* **EXERCISE AIM**
Copy every line of the data below verbatim, without changing anything.

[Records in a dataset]

BEGIN

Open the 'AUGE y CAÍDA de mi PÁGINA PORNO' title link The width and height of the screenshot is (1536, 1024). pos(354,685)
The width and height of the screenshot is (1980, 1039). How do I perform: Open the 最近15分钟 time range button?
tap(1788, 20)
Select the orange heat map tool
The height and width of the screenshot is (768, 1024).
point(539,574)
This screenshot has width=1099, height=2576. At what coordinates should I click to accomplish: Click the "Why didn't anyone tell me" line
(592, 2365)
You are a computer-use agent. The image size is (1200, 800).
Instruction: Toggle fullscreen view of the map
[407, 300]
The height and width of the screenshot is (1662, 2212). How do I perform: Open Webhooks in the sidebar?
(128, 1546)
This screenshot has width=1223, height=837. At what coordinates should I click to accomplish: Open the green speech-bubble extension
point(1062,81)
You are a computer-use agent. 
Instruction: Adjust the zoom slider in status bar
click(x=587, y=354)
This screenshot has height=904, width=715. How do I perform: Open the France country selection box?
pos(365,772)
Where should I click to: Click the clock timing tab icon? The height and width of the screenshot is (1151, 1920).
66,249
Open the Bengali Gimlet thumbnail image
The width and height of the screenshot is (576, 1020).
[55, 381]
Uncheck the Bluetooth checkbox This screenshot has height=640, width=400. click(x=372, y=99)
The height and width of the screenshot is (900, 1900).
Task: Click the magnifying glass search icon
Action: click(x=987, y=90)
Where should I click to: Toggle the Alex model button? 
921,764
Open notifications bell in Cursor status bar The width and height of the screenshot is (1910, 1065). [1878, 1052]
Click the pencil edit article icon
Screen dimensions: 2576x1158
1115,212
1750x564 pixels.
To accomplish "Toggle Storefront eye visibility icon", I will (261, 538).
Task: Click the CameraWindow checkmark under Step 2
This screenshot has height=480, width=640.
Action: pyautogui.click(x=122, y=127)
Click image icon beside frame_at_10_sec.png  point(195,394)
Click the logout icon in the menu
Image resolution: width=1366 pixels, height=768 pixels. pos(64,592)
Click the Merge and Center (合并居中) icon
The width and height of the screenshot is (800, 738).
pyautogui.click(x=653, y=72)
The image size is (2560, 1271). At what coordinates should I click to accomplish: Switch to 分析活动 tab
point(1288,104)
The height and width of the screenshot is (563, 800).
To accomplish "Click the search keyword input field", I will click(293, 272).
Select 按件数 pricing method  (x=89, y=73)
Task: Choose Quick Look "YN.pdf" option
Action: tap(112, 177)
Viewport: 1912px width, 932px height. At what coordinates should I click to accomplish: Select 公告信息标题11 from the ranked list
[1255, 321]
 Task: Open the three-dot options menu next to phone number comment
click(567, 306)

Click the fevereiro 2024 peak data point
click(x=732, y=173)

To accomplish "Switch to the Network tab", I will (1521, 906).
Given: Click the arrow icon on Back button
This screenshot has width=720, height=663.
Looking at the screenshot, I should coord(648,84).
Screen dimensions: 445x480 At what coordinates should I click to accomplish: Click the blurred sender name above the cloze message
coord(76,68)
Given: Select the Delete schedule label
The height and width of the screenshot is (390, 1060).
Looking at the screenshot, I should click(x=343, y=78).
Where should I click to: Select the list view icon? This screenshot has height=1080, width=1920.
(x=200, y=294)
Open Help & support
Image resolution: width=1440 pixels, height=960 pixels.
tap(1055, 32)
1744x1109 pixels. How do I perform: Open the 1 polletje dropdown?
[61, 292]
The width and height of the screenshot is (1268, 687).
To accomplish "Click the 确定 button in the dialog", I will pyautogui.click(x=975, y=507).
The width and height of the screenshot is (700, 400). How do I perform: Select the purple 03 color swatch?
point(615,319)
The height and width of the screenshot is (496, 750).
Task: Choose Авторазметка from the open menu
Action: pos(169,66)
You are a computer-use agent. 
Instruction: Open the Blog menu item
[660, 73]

END

* **SOLVED PROBLEM**
Open the 'AUGE y CAÍDA de mi PÁGINA PORNO' title link The width and height of the screenshot is (1536, 1024). pos(354,685)
The width and height of the screenshot is (1980, 1039). How do I perform: Open the 最近15分钟 time range button?
tap(1788, 20)
Select the orange heat map tool
The height and width of the screenshot is (768, 1024).
point(539,574)
This screenshot has width=1099, height=2576. At what coordinates should I click to accomplish: Click the "Why didn't anyone tell me" line
(592, 2365)
You are a computer-use agent. The image size is (1200, 800).
Instruction: Toggle fullscreen view of the map
[407, 300]
The height and width of the screenshot is (1662, 2212). How do I perform: Open Webhooks in the sidebar?
(128, 1546)
This screenshot has width=1223, height=837. At what coordinates should I click to accomplish: Open the green speech-bubble extension
point(1062,81)
You are a computer-use agent. 
Instruction: Adjust the zoom slider in status bar
click(x=587, y=354)
This screenshot has height=904, width=715. How do I perform: Open the France country selection box?
pos(365,772)
Where should I click to: Click the clock timing tab icon? The height and width of the screenshot is (1151, 1920).
66,249
Open the Bengali Gimlet thumbnail image
The width and height of the screenshot is (576, 1020).
[55, 381]
Uncheck the Bluetooth checkbox This screenshot has height=640, width=400. click(x=372, y=99)
The height and width of the screenshot is (900, 1900).
Task: Click the magnifying glass search icon
Action: click(x=987, y=90)
Where should I click to: Toggle the Alex model button? 
921,764
Open notifications bell in Cursor status bar The width and height of the screenshot is (1910, 1065). [1878, 1052]
Click the pencil edit article icon
Screen dimensions: 2576x1158
1115,212
1750x564 pixels.
To accomplish "Toggle Storefront eye visibility icon", I will (261, 538).
Task: Click the CameraWindow checkmark under Step 2
This screenshot has height=480, width=640.
Action: pyautogui.click(x=122, y=127)
Click image icon beside frame_at_10_sec.png  point(195,394)
Click the logout icon in the menu
Image resolution: width=1366 pixels, height=768 pixels. pos(64,592)
Click the Merge and Center (合并居中) icon
The width and height of the screenshot is (800, 738).
pyautogui.click(x=653, y=72)
The image size is (2560, 1271). At what coordinates should I click to accomplish: Switch to 分析活动 tab
point(1288,104)
The height and width of the screenshot is (563, 800).
To accomplish "Click the search keyword input field", I will click(293, 272).
Select 按件数 pricing method  (x=89, y=73)
Task: Choose Quick Look "YN.pdf" option
Action: tap(112, 177)
Viewport: 1912px width, 932px height. At what coordinates should I click to accomplish: Select 公告信息标题11 from the ranked list
[1255, 321]
 Task: Open the three-dot options menu next to phone number comment
click(567, 306)

Click the fevereiro 2024 peak data point
click(x=732, y=173)

To accomplish "Switch to the Network tab", I will (1521, 906).
Given: Click the arrow icon on Back button
This screenshot has width=720, height=663.
Looking at the screenshot, I should coord(648,84).
Screen dimensions: 445x480 At what coordinates should I click to accomplish: Click the blurred sender name above the cloze message
coord(76,68)
Given: Select the Delete schedule label
The height and width of the screenshot is (390, 1060).
Looking at the screenshot, I should click(x=343, y=78).
Where should I click to: Select the list view icon? This screenshot has height=1080, width=1920.
(x=200, y=294)
Open Help & support
Image resolution: width=1440 pixels, height=960 pixels.
tap(1055, 32)
1744x1109 pixels. How do I perform: Open the 1 polletje dropdown?
[61, 292]
The width and height of the screenshot is (1268, 687).
To accomplish "Click the 确定 button in the dialog", I will pyautogui.click(x=975, y=507).
The width and height of the screenshot is (700, 400). How do I perform: Select the purple 03 color swatch?
point(615,319)
The height and width of the screenshot is (496, 750).
Task: Choose Авторазметка from the open menu
Action: pos(169,66)
You are a computer-use agent. 
Instruction: Open the Blog menu item
[660, 73]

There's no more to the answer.